Some of the early warning signs of dehydration include: headache, feeling of thirst, lightheaded and tiredness, dry mouth, dark coloured and strong-smelling urine, passing urine less often than usual.
A baby may be dehydrated if they: they have a sunken eye and soft spot (fontanelle) on their head, have few or no tears when they cry, fewer wet nappies are drowsy.
The body is affected even when you lose a small amount of fluid.
Causes of dehydration
Dehydration is usually caused by not drinking enough fluid to replace what we lose. The climate, the amount of physical exercise you are doing (particularly in hot weather) and your diet can contribute to dehydration.
An individual can also become dehydrated as a result of an illness, such as persistent vomiting and diarrhoea, or sweating from a fever.

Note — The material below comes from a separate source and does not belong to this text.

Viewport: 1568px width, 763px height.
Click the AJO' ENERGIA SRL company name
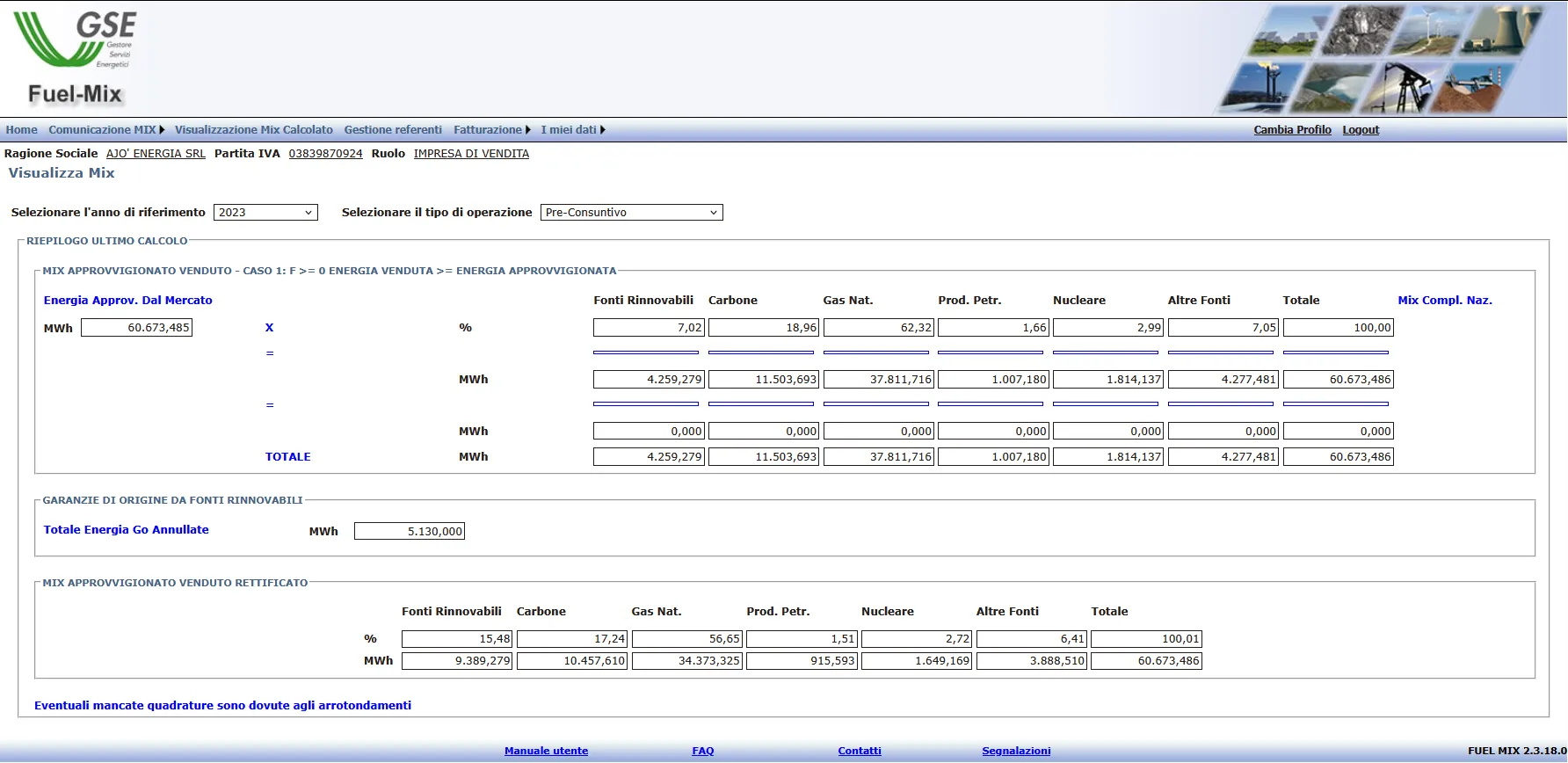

Who is at risk from dehydration?
Anyone can become dehydrated, but certain groups are particularly at risk. These include: babies and infants – they have a low body weight and are sensitive to even small amounts of fluid loss
The older people – they may be less aware that they are becoming dehydrated and need to keep drinking fluids
Some people with a long-term health condition – such as diabetes or alcoholism, dementia.
Athletes – they can lose a large amount of body fluid through sweat when exercising for long period of time.
What to do when dehydrated
If you’re dehydrated, drink plenty of fluids such as water, diluted squash or fruit juice. These are much more effective than large amounts of tea or coffee. Fizzy drinks may contain more sugar than you need and may be harder to take in large amounts.
If you’re finding it difficult to keep water down because you’re vomiting, try drinking small amounts more frequently.
Infants and small children who are dehydrated shouldn’t be given large amounts of water alone as the main replacement fluid. This is because it can dilute the already low level of minerals in their body too much and lead to other problems.
Instead, they should be given diluted squash or a rehydration solution available from pharmacies. You might find a teaspoon or syringe can be helpful for getting fluid into a young child.
If left untreated, with severe dehydration it can be serious and cause fits (seizures), brain damage and death.
When to seek medical advice
You need to see your Doctor or GP if your symptoms continues, despite drinking plenty of fluids, or if you think your baby or toddler is dehydrated.
If your GP suspects dehydration, you may have a blood test or a urine test to check the balance of salts (sodium and potassium) in your body.
Seek an immediate medical help and support straight away if you have any of the following symptoms: extreme thirst, feeling unusually tired (lethargic) or confused not passing urine for eight hours, rapid heartbeat, dizziness when you stand up that doesn’t go away after a few seconds.
You should also contact your Doctor, if your baby has had six or more episodes of diarrhoea in the past 24 hours, or if they have vomited three times or more in the past 24 hours.
How much should one drink to keep their kidney healthy?
Studies have tried to establish a recommended daily fluid intake, but it can vary depending on the individual and factors such as age, climate and physical activity.
It is a good practice to drink enough fluid so that you’re not thirsty for long periods and to steadily increase your fluid intake when exercising and during hot weather. Passing clear urine is a good sign that you’re well hydrated.
An individual should drink plenty of fluid if you have symptoms of dehydration, such as feeling thirst and light-headedness, or passing of dark coloured urine. It is also important to replace fluid lost after an episode of diarrhoea and vomiting.